You made up six stories here. I was not imputing any dishonesty, only pointing out that they are fiction.
OTOH, you just said of the other stories presented here that “we don’t have any evidence”. The stories I was referring to are jimmy’s story of preventing swelling in an injured joint, and his account of Conor McGregor. These stories purport to be of real things that happened. To say that his account is no evidence of that looks very like what you took me to be doing.
I was referring to that block of text that you have encoded, I decoded it and there you state the assumption that your interlocutor will lie. And no I am assuming they are true which is why I said “we assume it’s true”. I would also keep anecdotal evidence to a minimum in this type of discussion because I would want my interlocutor to be able to check every step of my reasoning. And anecdotal evidence for a positive occurrence of phenomenon does not discount the existence of a negative occurrence. I say there exists such a thing as X and the counterargument is but this one time there was Y. Do you have any arguments as to why my counterarguments or something in a similar vein couldn’t happend?

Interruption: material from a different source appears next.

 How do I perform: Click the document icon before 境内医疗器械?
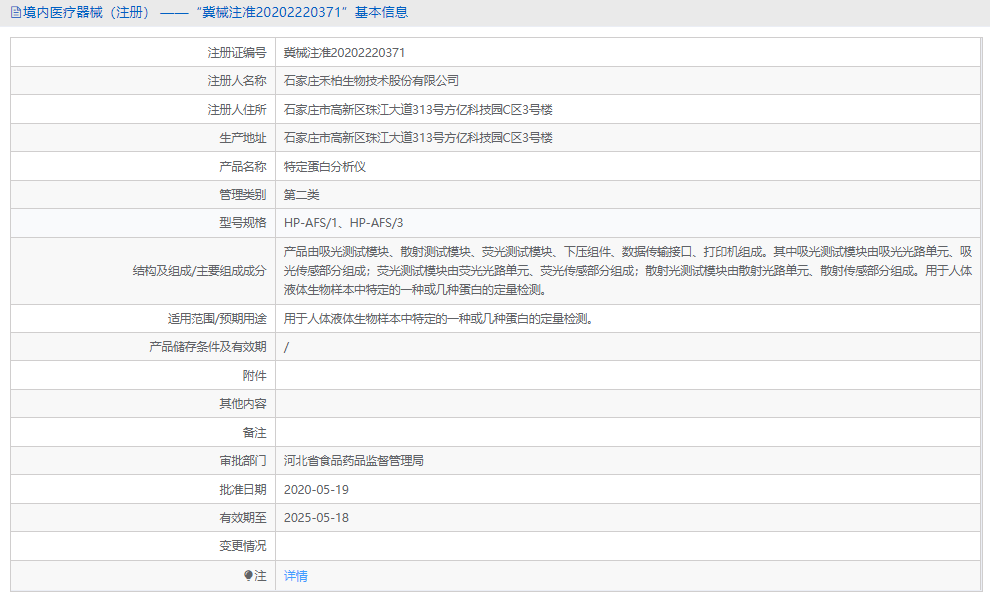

[EDIT] Richard says he meant the encoded text to only mean that the reader thinks up, but doesn’t present the false story. This is a plausible interpretation of the text and since I can’t know which one was meant I will assume it was the more charitable one and retract these comments.
As before, I was not imputing any dishonesty to the hypothetical reader reflexively thinking up a hypothetical counterexample to a generalisation.